On January 16, 2015, the U.S. Supreme Court announced that it would hear four new cases on the constitutionality of same-sex marriage before the current session ends in June. Because of the split in federal appeals courts, the U.S. Supreme Court will decide two separate issues. Couples seeking to marry can raise that issue, and couples seeking official recognition of their existing marriages can argue that question.
The U.S. Supreme Court issued historical rulings in June 2013 on the issue of same-sex marriage. In Windsor v. United States, the Court, by a 5-4 ruling, held that the Defense of Marriage Act (DOMA), the 1996 federal law, is unconstitutional. The decision gives same-sex couples who are legally married equal rights to benefits the federal government provides to married couples. In Hollingsworth v. Perry, the Court, by a 5-4 ruling, held that the proponents of California’s ban on same-sex marriage, Proposition 8, did not have standing to appeal the federal district court’s order invalidating the ban. The salient effect of the ruling allowed same-sex marriage to resume in California. However, the Court stopped short of proclaiming same-sex marriage a constitutional right. They left it to the states to determine whether same-sex couples have the same right to marry as their straight counterparts.
As of now, same-sex marriages are allowed in thirty-six states and the District of Columbia, with bans remaining in the other fourteen, including the State of Nebraska.
Nebraska’s same-sex marriage ban, a constitutional amendment, overwhelmingly approved by voters in 2000, states: “Only marriage between a man and a woman shall be valid or recognized in Nebraska. The uniting of two persons of the same sex in a civil union, domestic partnership, or other similar same-sex relationship shall not be valid or recognized in Nebraska.”
In 2001, a challenge to the Nebraska’s same-sex marriage ban was brought forward by Citizens for Equal Protection, the ACLU and others. In May 2005, in Citizens for Equal Protection v. Bruning, Judge Joseph Bataillon of the U.S. District Court for the District of Nebraska held that the state constitutional amendment violates the United States Constitution. However, the 8th U.S. Circuit Court of Appeals upheld the constitutionality of the ban and reinstated the measure in July 2006, holding that “laws limiting the state-recognized institution of marriage to heterosexual couples … do not violate the Constitution of the United States.”

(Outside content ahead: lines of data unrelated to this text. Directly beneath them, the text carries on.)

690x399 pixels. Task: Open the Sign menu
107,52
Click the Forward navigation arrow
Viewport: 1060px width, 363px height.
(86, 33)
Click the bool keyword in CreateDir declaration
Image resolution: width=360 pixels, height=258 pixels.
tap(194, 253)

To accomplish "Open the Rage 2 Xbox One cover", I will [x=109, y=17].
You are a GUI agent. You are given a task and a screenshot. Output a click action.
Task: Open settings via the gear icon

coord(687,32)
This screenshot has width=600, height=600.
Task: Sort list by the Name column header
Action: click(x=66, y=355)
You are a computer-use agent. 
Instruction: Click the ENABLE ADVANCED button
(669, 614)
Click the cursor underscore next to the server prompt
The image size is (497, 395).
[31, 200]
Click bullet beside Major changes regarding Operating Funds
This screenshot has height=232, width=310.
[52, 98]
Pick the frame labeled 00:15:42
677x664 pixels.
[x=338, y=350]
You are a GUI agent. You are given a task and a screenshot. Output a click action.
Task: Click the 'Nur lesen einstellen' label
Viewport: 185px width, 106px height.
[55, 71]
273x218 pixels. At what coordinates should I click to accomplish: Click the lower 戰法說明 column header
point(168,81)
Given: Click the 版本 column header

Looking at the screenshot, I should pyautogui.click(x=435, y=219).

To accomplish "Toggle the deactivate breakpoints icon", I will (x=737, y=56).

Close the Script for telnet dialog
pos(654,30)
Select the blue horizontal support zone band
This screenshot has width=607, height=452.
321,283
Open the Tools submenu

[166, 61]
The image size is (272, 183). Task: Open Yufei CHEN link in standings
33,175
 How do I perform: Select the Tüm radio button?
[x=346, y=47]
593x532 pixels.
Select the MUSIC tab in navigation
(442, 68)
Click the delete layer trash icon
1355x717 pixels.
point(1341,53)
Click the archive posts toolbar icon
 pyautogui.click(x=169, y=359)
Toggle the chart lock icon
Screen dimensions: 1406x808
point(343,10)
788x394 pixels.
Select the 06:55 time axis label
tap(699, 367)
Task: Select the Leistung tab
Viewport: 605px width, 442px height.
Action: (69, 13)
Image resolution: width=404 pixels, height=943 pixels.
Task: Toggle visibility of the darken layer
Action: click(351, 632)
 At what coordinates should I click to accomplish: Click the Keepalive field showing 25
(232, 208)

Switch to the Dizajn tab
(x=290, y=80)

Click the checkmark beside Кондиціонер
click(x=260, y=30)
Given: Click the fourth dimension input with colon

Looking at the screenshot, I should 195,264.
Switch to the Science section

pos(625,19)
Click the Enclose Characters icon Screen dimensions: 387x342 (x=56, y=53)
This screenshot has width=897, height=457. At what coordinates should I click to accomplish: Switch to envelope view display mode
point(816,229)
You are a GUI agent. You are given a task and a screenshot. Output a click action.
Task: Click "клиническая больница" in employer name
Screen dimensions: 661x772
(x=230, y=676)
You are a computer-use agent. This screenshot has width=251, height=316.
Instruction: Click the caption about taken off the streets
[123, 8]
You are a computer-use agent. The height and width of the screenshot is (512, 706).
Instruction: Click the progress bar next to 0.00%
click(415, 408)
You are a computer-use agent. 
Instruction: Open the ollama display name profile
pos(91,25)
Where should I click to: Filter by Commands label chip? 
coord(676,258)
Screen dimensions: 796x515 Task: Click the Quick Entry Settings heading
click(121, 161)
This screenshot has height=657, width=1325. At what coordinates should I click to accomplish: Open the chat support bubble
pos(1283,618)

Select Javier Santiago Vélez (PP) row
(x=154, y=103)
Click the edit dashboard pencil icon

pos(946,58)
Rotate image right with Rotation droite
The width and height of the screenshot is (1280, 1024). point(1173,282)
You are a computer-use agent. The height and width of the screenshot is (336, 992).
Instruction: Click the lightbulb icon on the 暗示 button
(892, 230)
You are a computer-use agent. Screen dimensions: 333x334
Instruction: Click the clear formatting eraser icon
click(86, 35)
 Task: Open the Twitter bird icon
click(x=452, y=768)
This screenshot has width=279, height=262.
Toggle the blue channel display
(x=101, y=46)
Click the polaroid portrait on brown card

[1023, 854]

In November 2014, the ACLU filed a lawsuit, Waters v. Heineman, in Nebraska on behalf of seven same-sex couples who seek state recognition of their marriages or who seek the freedom to marry in Nebraska, despite the state’s ban passed by voters in 2000. The plaintiffs allege that the state’s constitutional marriage ban unlawfully discriminates against lesbians, gay men, and their children.
On January 21, 2015, the Nebraska Attorney General’s Office requested that the present lawsuit challenging Nebraska’s gay marriage ban be stayed pending action by the U.S. Supreme Court. However, on January 27, 2015, Senior Judge Joseph Bataillon denied the state’s request to delay proceedings and scheduled oral arguments for February 19, 2015.
The Nebraska Supreme Court previously heard the case Nichols v. Nichols, which could have provided an opening to consider the constitutionality of Nebraska’s marriage ban. The case was filed by a woman seeking to divorce her same-sex spouse, whom she legally married in Iowa. The Lancaster County judge ruled that the court couldn’t grant the divorce without recognizing the marriage. However, the Nebraska Supreme Court dismissed the case in June 2014, finding that the appeal was premature and sent the case back to Lancaster County District Court.
We will be watching the court closely as this issue continues to unfold to see what changes may take place. The outcome of Judge Bataillon’s decision and the upcoming United States Supreme Court rulings will have significant legal and cultural impacts on citizens of Nebraska and across the United States.